LightReader

Chapter 6 - Chapter 6 – The World Begins to Forget

Elara woke to a quiet she didn't recognize.

The city outside her window had always been noisy—hovercraft hum, vendors shouting, the occasional laugh echoing from the lower streets. But now there was only stillness, as if the world had taken a breath and never let it go.

She sat up slowly. The air felt wrong—thicker, heavier. When she looked toward her easel, the space shimmered faintly, like heat rising off metal.

The blank canvas she'd left there the night before was no longer blank.

It showed a half-finished painting of a man standing in a corridor of blue light. His face wasn't clear, but she knew who it was. She always did.

Her fingers trembled as she touched the paint. Still wet.

"Are you doing this?" she whispered. "Aiden?"

The name felt strange on her tongue, like something she shouldn't know.

In the lab, Aiden barely noticed the blood trickling from his nose. The Temporal Core roared like a living thing, pulses of energy flashing across the glass walls.

Kellen shouted over the noise."You have to shut it down!"

Aiden ignored him. "The merge is incomplete. If I stop now, she'll be lost in the collapse field!"

Kellen slammed a fist on the console. "She's already lost! You're merging two timelines that can't exist together! Look around you, Aiden—half the instruments think it's yesterday!"

Aiden looked. The screens flickered between time stamps—2234, 2209, then a string of broken numbers that meant nothing.

He turned back to the Core. "If the bridge can pull me in, it can pull her out."

Kellen stared at him, voice low and raw. "You're not saving her. You're making her a ghost."

Aiden didn't answer. He keyed in the coordinates by memory—her studio, the moment before the rain.

The machine screamed. The floor shook.

Elara stumbled backward as her apartment walls bent, flexing inward like a heartbeat. The air flickered between colors—white, then blue, then something she couldn't name.

Her reflection in the window looked wrong again.It moved before she did.

"Elara," it whispered.

She froze.The reflection smiled sadly. "He's trying to find you."

She pressed her palm to the glass. "Who are you?"

"Someone who remembers."

The reflection's eyes darkened. "But the world won't. It's already forgetting."

The lights dimmed. The buildings outside began to dissolve—rooftops melting into fog, streets vanishing one pixel at a time.

"No," Elara whispered, shaking her head. "No, this isn't real—"

Her reflection placed its hand against hers. "He's coming."

And then the glass cracked.

Aiden was inside the field before Kellen could stop him.

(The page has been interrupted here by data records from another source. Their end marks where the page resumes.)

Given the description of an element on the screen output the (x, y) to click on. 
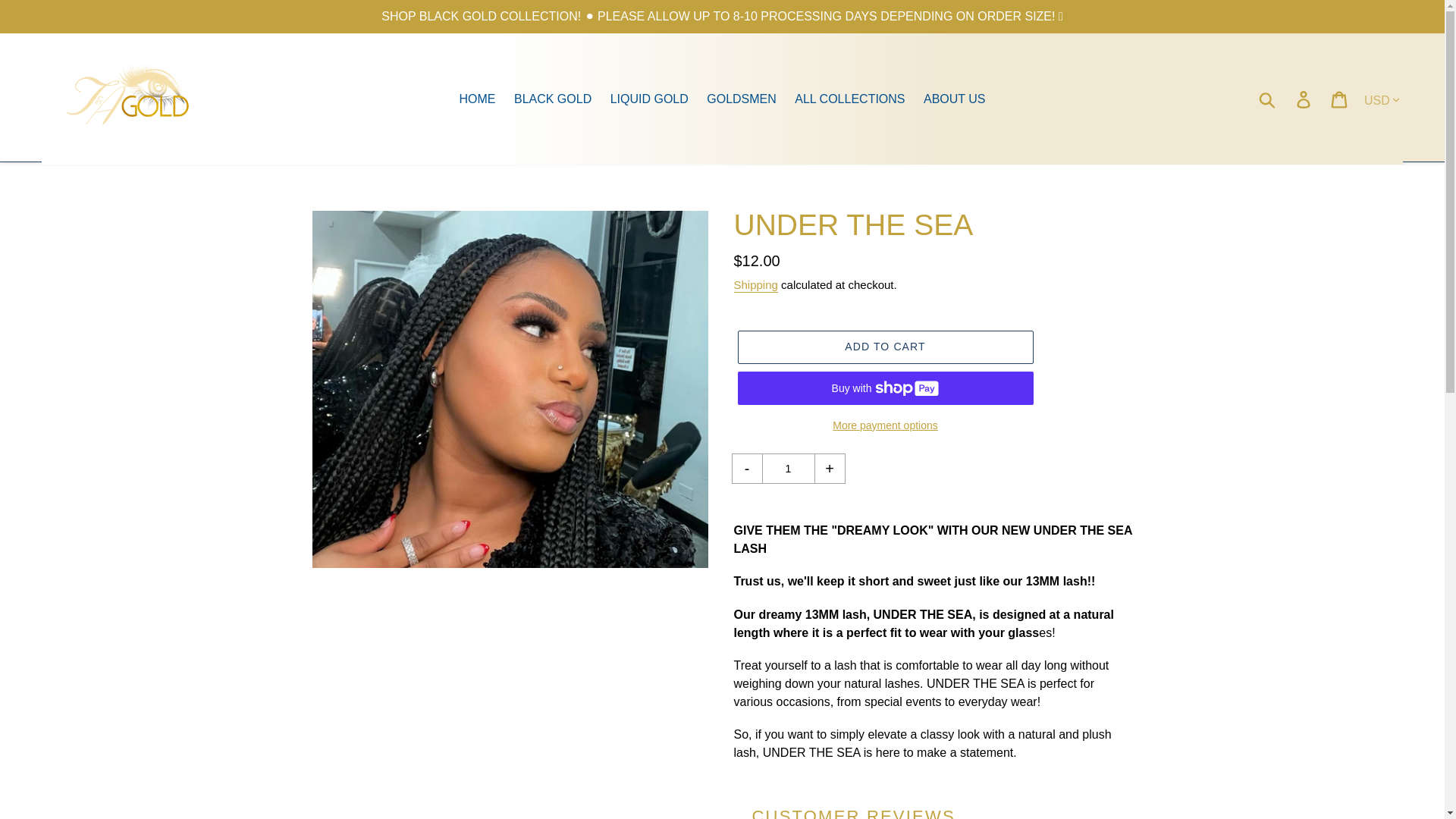
Submit (1268, 98)
Shipping (755, 285)
ALL COLLECTIONS (849, 98)
ABOUT US (953, 98)
1 (787, 468)
ADD TO CART (884, 346)
GOLDSMEN (741, 98)
Log in (1304, 98)
Cart (1340, 98)
HOME (477, 98)
LIQUID GOLD (648, 98)
More payment options (884, 425)
BLACK GOLD (552, 98)
Given the description of an element on the screen output the (x, y) to click on. 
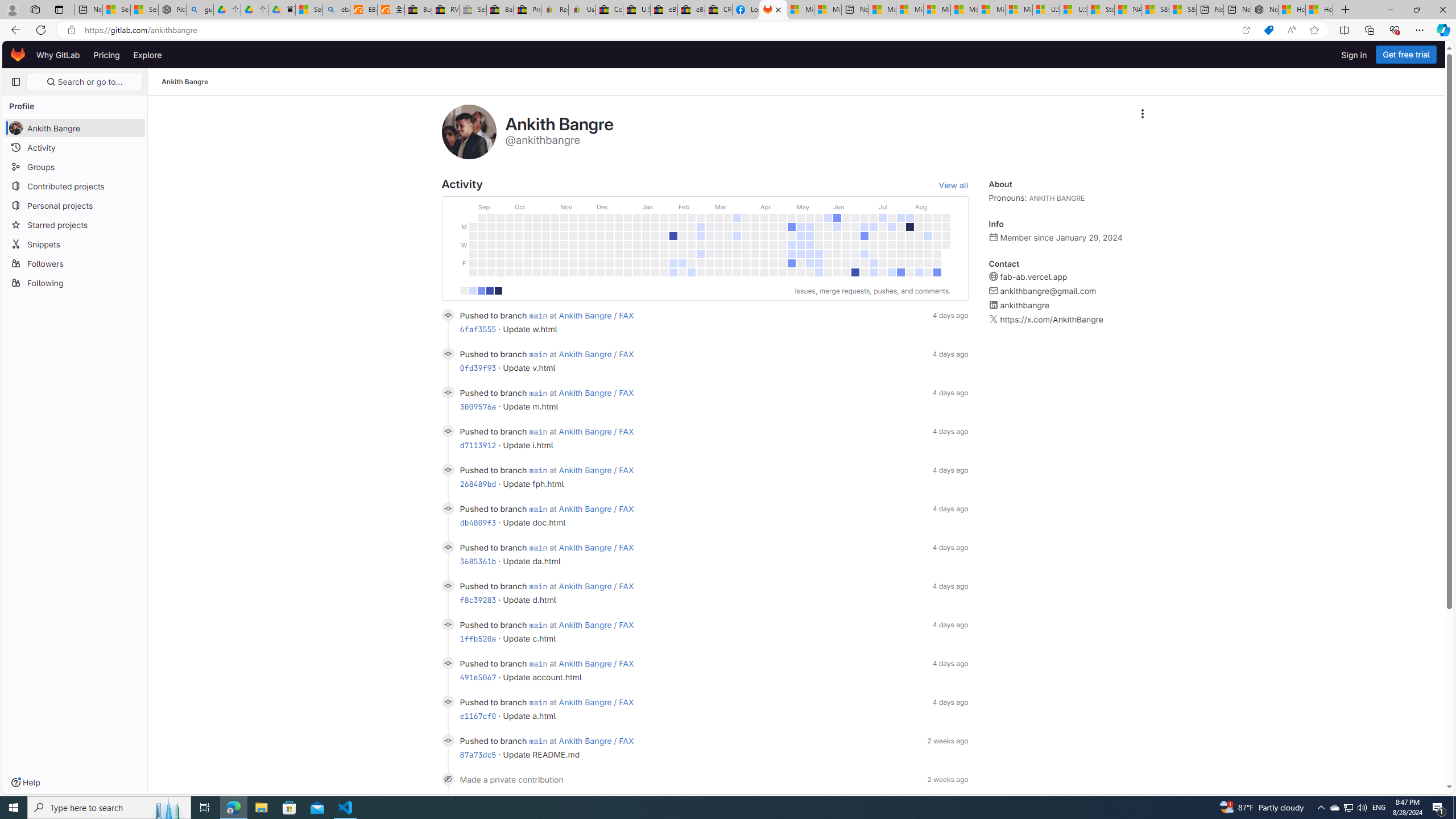
Personal projects (74, 205)
6faf3555 (478, 329)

The light swallowed everything—the lab, the noise, even his own heartbeat. When the brightness faded, he stood in Elara's apartment.

Rain fell outside, but it didn't sound like rain. It sounded like static.

"Elara?" he called.

She turned from the window, her eyes wide, tears mixing with the blue light flickering across her skin.

"You came back," she whispered.

He took a step toward her. "I told you I would."

She shook her head. "You shouldn't be here. The world—it's… changing."

He looked around. The walls were fading, dissolving into thin air. Beyond them, there was nothing—just light and shadow.

"I don't care," he said. "I just wanted to see you again."

She reached out a trembling hand. "If you touch me… it'll end."

"I know."

He took another step. The floor rippled beneath him. The rain outside froze midair.

Elara's lips parted. "Why?"

"Because," he whispered, "I can't remember how to live in a world you're not in."

The air trembled. The blue light brightened until everything became white.

For a moment—just one—they touched.

And time stopped.

In the silence that followed, the lab's systems powered down one by one. The city above flickered out like a dying film reel.

Kellen stood alone in the ruins, the Core's glass cracked and empty.

No Aiden.No Elara.

Just a faint echo of rain—falling somewhere it shouldn't.